Huntsville, Ala. (WHNT) - When you look at the numbers they can be frightening. If you’re a man, your chance of getting cancer is about fifty percent. One in three women will get cancer during her lifetime. But the good news is research has come a long way, and we’ve never been in a better time to battle cancer. Some of that research is going on right here in north Alabama.
Go to HudsonAlpha in Huntsville and you’ll see researchers hard at work to figure out the key to wiping out many different kinds of cancers. A lot of this research exploded because of the human genome project. Some of those advances are in prostate cancer, a cancer that will affect one is six men, one in four if you’re African American.
Richard Myers is the president, director, and faculty investigator of the HudsonAlpha Institute.
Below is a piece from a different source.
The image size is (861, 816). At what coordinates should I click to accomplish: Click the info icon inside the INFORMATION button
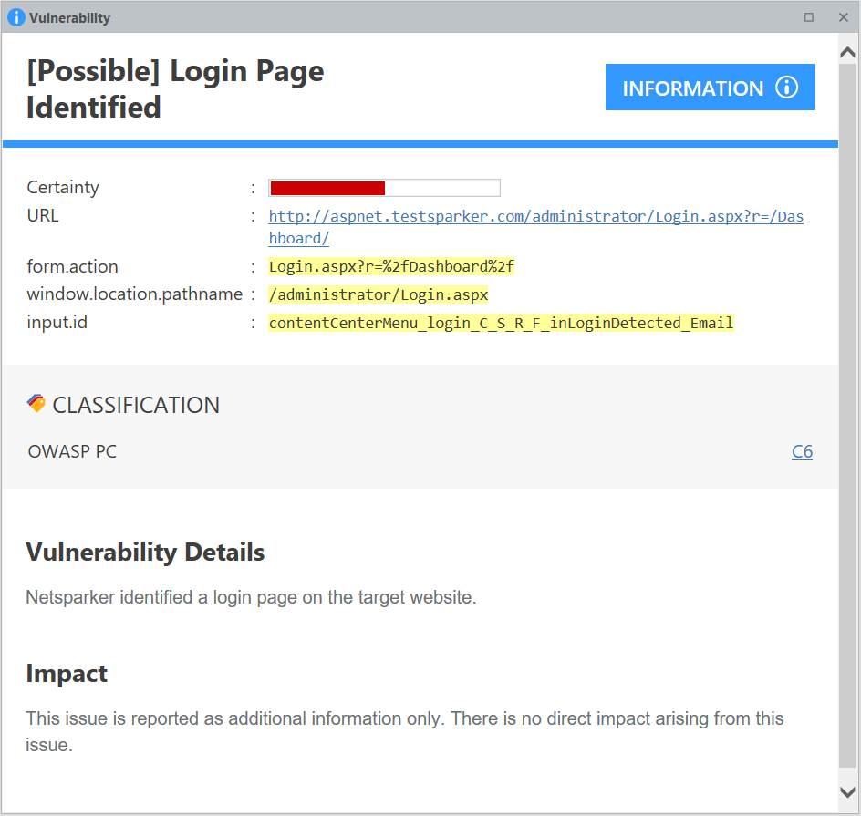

He says, “It’s exciting that we have developed genetic signatures, biomarkers that have allowed us to predict whether a man’s prostate cancer is going to be aggressive or not.” That means that men who previously would have had surgery to remove their prostate may not have to go that route now.
There’s also cutting edge research going on for breast cancer, which will affect one in eight women.Myers says, “You have women who respond to the new treatments and women who don’t respond. And our research is hoping to figure out why do they respond and why do the others not respond.” He goes on to say, “That immediately gives us a predictive tool, a way to go in and say for these women you give that drug, for these women you try something else.”
But it does take funding to keep this research going.
“Research is expensive,” according to Myers. “It takes a lot of people, a lot of brainpower, a lot of equipment, a lot of infrastructure to do this, and we’re pretty flat on our funding in the United States now. It’s a little discouraging to the young people coming into science because they’re not sure they really will have a career in this.”
Myers says it’s an investment that needs to happen because of the economic benefits down the line. Better research means fewer unnecessary surgeries. It also means using fewer drugs, since the right ones will be used from the beginning of treatment.
Myers says, “I think we have a chance to turn cancer into an annoyance rather than a deadly disease. If we do this research and we really study all of them, and understand what their causes are, we should be able to turn these into things that are manageable.”